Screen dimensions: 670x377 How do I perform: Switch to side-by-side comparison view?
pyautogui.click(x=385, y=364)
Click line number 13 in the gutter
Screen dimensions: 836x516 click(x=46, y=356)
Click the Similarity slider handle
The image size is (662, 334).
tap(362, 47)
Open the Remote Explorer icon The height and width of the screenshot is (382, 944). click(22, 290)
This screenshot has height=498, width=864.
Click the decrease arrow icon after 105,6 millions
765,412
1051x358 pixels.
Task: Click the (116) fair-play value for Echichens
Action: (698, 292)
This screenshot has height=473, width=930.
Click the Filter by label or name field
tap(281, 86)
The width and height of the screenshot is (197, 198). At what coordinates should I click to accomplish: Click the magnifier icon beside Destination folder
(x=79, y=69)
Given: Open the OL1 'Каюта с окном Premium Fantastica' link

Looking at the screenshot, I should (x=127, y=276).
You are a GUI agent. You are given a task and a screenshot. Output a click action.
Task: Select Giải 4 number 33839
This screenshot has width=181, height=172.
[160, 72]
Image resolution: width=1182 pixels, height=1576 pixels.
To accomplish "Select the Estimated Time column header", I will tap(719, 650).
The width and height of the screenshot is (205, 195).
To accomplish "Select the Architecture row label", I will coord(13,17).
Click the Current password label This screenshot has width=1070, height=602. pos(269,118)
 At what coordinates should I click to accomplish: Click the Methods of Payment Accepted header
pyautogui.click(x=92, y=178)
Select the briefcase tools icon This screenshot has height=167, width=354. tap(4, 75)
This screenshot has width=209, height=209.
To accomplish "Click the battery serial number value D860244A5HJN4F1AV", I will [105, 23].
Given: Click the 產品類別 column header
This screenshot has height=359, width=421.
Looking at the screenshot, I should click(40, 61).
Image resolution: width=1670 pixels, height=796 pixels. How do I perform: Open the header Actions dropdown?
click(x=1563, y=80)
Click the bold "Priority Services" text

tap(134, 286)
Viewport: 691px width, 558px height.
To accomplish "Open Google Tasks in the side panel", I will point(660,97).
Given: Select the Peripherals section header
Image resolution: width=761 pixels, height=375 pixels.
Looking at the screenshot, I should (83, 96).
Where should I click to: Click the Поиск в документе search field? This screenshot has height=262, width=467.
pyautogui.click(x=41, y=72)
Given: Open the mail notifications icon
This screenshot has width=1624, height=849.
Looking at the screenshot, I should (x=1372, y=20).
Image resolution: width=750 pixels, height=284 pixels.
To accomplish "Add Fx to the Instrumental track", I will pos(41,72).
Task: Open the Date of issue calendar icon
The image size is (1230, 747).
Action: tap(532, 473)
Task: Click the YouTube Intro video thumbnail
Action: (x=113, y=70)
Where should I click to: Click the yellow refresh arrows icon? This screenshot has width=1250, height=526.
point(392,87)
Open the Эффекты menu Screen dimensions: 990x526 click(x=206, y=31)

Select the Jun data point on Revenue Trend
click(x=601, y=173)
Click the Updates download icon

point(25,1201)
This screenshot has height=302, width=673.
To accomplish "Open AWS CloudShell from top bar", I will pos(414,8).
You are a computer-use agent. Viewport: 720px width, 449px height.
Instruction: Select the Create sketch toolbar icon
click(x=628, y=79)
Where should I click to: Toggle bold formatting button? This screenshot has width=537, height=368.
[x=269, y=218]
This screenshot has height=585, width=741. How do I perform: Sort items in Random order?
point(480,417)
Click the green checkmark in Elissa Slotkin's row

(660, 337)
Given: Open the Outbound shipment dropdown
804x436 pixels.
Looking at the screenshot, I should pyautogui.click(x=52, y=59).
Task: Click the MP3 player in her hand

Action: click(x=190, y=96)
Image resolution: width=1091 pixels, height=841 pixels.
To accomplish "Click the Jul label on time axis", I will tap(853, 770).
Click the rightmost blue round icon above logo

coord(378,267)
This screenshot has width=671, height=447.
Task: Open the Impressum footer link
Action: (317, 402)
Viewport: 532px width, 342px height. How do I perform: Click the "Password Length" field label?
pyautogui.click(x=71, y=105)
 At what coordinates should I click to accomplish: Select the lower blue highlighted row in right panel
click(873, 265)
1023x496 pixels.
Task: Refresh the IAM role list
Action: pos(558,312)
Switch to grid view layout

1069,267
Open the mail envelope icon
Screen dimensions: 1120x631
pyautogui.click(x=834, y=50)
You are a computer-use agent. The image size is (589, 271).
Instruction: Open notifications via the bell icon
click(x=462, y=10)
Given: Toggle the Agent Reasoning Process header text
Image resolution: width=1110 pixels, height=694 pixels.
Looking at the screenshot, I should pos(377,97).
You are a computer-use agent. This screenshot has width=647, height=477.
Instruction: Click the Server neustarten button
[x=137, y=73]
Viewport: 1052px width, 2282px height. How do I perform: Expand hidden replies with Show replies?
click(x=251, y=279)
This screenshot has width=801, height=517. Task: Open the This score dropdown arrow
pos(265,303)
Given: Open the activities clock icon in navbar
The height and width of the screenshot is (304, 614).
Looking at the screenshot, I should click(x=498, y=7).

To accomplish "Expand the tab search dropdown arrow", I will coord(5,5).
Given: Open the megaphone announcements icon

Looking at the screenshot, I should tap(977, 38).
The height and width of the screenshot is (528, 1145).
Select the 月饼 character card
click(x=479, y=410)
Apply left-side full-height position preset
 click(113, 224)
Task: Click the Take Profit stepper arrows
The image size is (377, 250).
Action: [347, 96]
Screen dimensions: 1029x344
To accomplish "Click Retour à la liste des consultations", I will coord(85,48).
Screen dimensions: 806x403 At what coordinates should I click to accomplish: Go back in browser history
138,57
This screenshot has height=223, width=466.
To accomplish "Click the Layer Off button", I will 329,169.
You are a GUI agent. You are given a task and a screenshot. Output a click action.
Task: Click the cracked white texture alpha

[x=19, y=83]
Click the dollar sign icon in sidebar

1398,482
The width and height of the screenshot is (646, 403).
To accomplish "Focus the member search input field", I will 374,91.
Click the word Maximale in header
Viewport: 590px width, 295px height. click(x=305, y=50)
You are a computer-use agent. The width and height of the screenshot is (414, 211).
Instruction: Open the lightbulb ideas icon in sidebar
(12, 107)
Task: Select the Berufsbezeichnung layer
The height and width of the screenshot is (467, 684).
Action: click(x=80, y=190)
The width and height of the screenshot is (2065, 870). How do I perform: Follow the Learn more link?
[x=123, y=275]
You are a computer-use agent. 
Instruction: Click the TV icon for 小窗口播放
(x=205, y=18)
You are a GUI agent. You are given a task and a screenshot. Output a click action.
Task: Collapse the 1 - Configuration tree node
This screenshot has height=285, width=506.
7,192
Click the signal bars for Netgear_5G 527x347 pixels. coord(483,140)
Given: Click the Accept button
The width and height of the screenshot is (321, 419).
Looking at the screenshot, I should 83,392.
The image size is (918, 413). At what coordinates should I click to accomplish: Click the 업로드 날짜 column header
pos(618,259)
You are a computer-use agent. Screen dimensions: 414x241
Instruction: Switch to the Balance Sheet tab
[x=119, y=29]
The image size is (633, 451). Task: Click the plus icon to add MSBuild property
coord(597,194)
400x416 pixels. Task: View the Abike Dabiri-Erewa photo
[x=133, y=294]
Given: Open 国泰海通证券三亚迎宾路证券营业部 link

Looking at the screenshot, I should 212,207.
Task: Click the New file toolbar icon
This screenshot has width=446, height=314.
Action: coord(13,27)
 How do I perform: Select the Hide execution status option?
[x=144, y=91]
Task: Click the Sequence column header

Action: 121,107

What the exercise asks »
Repeat the data. Every word must match.

Finished exercise »
Screen dimensions: 670x377 How do I perform: Switch to side-by-side comparison view?
pyautogui.click(x=385, y=364)
Click line number 13 in the gutter
Screen dimensions: 836x516 click(x=46, y=356)
Click the Similarity slider handle
The image size is (662, 334).
tap(362, 47)
Open the Remote Explorer icon The height and width of the screenshot is (382, 944). click(22, 290)
This screenshot has height=498, width=864.
Click the decrease arrow icon after 105,6 millions
765,412
1051x358 pixels.
Task: Click the (116) fair-play value for Echichens
Action: (698, 292)
This screenshot has height=473, width=930.
Click the Filter by label or name field
tap(281, 86)
The width and height of the screenshot is (197, 198). At what coordinates should I click to accomplish: Click the magnifier icon beside Destination folder
(x=79, y=69)
Given: Open the OL1 'Каюта с окном Premium Fantastica' link

Looking at the screenshot, I should (x=127, y=276).
You are a GUI agent. You are given a task and a screenshot. Output a click action.
Task: Select Giải 4 number 33839
This screenshot has width=181, height=172.
[160, 72]
Image resolution: width=1182 pixels, height=1576 pixels.
To accomplish "Select the Estimated Time column header", I will tap(719, 650).
The width and height of the screenshot is (205, 195).
To accomplish "Select the Architecture row label", I will coord(13,17).
Click the Current password label This screenshot has width=1070, height=602. pos(269,118)
 At what coordinates should I click to accomplish: Click the Methods of Payment Accepted header
pyautogui.click(x=92, y=178)
Select the briefcase tools icon This screenshot has height=167, width=354. tap(4, 75)
This screenshot has width=209, height=209.
To accomplish "Click the battery serial number value D860244A5HJN4F1AV", I will [105, 23].
Given: Click the 產品類別 column header
This screenshot has height=359, width=421.
Looking at the screenshot, I should click(40, 61).
Image resolution: width=1670 pixels, height=796 pixels. How do I perform: Open the header Actions dropdown?
click(x=1563, y=80)
Click the bold "Priority Services" text

tap(134, 286)
Viewport: 691px width, 558px height.
To accomplish "Open Google Tasks in the side panel", I will point(660,97).
Given: Select the Peripherals section header
Image resolution: width=761 pixels, height=375 pixels.
Looking at the screenshot, I should (83, 96).
Where should I click to: Click the Поиск в документе search field? This screenshot has height=262, width=467.
pyautogui.click(x=41, y=72)
Given: Open the mail notifications icon
This screenshot has width=1624, height=849.
Looking at the screenshot, I should (x=1372, y=20).
Image resolution: width=750 pixels, height=284 pixels.
To accomplish "Add Fx to the Instrumental track", I will pos(41,72).
Task: Open the Date of issue calendar icon
The image size is (1230, 747).
Action: tap(532, 473)
Task: Click the YouTube Intro video thumbnail
Action: (x=113, y=70)
Where should I click to: Click the yellow refresh arrows icon? This screenshot has width=1250, height=526.
point(392,87)
Open the Эффекты menu Screen dimensions: 990x526 click(x=206, y=31)

Select the Jun data point on Revenue Trend
click(x=601, y=173)
Click the Updates download icon

point(25,1201)
This screenshot has height=302, width=673.
To accomplish "Open AWS CloudShell from top bar", I will pos(414,8).
You are a computer-use agent. Viewport: 720px width, 449px height.
Instruction: Select the Create sketch toolbar icon
click(x=628, y=79)
Where should I click to: Toggle bold formatting button? This screenshot has width=537, height=368.
[x=269, y=218]
This screenshot has height=585, width=741. How do I perform: Sort items in Random order?
point(480,417)
Click the green checkmark in Elissa Slotkin's row

(660, 337)
Given: Open the Outbound shipment dropdown
804x436 pixels.
Looking at the screenshot, I should pyautogui.click(x=52, y=59).
Task: Click the MP3 player in her hand

Action: click(x=190, y=96)
Image resolution: width=1091 pixels, height=841 pixels.
To accomplish "Click the Jul label on time axis", I will tap(853, 770).
Click the rightmost blue round icon above logo

coord(378,267)
This screenshot has width=671, height=447.
Task: Open the Impressum footer link
Action: (317, 402)
Viewport: 532px width, 342px height. How do I perform: Click the "Password Length" field label?
pyautogui.click(x=71, y=105)
 At what coordinates should I click to accomplish: Select the lower blue highlighted row in right panel
click(873, 265)
1023x496 pixels.
Task: Refresh the IAM role list
Action: pos(558,312)
Switch to grid view layout

1069,267
Open the mail envelope icon
Screen dimensions: 1120x631
pyautogui.click(x=834, y=50)
You are a computer-use agent. The image size is (589, 271).
Instruction: Open notifications via the bell icon
click(x=462, y=10)
Given: Toggle the Agent Reasoning Process header text
Image resolution: width=1110 pixels, height=694 pixels.
Looking at the screenshot, I should pos(377,97).
You are a computer-use agent. This screenshot has width=647, height=477.
Instruction: Click the Server neustarten button
[x=137, y=73]
Viewport: 1052px width, 2282px height. How do I perform: Expand hidden replies with Show replies?
click(x=251, y=279)
This screenshot has width=801, height=517. Task: Open the This score dropdown arrow
pos(265,303)
Given: Open the activities clock icon in navbar
The height and width of the screenshot is (304, 614).
Looking at the screenshot, I should click(x=498, y=7).

To accomplish "Expand the tab search dropdown arrow", I will coord(5,5).
Given: Open the megaphone announcements icon

Looking at the screenshot, I should tap(977, 38).
The height and width of the screenshot is (528, 1145).
Select the 月饼 character card
click(x=479, y=410)
Apply left-side full-height position preset
 click(113, 224)
Task: Click the Take Profit stepper arrows
The image size is (377, 250).
Action: [347, 96]
Screen dimensions: 1029x344
To accomplish "Click Retour à la liste des consultations", I will coord(85,48).
Screen dimensions: 806x403 At what coordinates should I click to accomplish: Go back in browser history
138,57
This screenshot has height=223, width=466.
To accomplish "Click the Layer Off button", I will 329,169.
You are a GUI agent. You are given a task and a screenshot. Output a click action.
Task: Click the cracked white texture alpha

[x=19, y=83]
Click the dollar sign icon in sidebar

1398,482
The width and height of the screenshot is (646, 403).
To accomplish "Focus the member search input field", I will 374,91.
Click the word Maximale in header
Viewport: 590px width, 295px height. click(x=305, y=50)
You are a computer-use agent. The width and height of the screenshot is (414, 211).
Instruction: Open the lightbulb ideas icon in sidebar
(12, 107)
Task: Select the Berufsbezeichnung layer
The height and width of the screenshot is (467, 684).
Action: click(x=80, y=190)
The width and height of the screenshot is (2065, 870). How do I perform: Follow the Learn more link?
[x=123, y=275]
You are a computer-use agent. 
Instruction: Click the TV icon for 小窗口播放
(x=205, y=18)
You are a GUI agent. You are given a task and a screenshot. Output a click action.
Task: Collapse the 1 - Configuration tree node
This screenshot has height=285, width=506.
7,192
Click the signal bars for Netgear_5G 527x347 pixels. coord(483,140)
Given: Click the Accept button
The width and height of the screenshot is (321, 419).
Looking at the screenshot, I should 83,392.
The image size is (918, 413). At what coordinates should I click to accomplish: Click the 업로드 날짜 column header
pos(618,259)
You are a computer-use agent. Screen dimensions: 414x241
Instruction: Switch to the Balance Sheet tab
[x=119, y=29]
The image size is (633, 451). Task: Click the plus icon to add MSBuild property
coord(597,194)
400x416 pixels. Task: View the Abike Dabiri-Erewa photo
[x=133, y=294]
Given: Open 国泰海通证券三亚迎宾路证券营业部 link

Looking at the screenshot, I should 212,207.
Task: Click the New file toolbar icon
This screenshot has width=446, height=314.
Action: coord(13,27)
 How do I perform: Select the Hide execution status option?
[x=144, y=91]
Task: Click the Sequence column header

Action: 121,107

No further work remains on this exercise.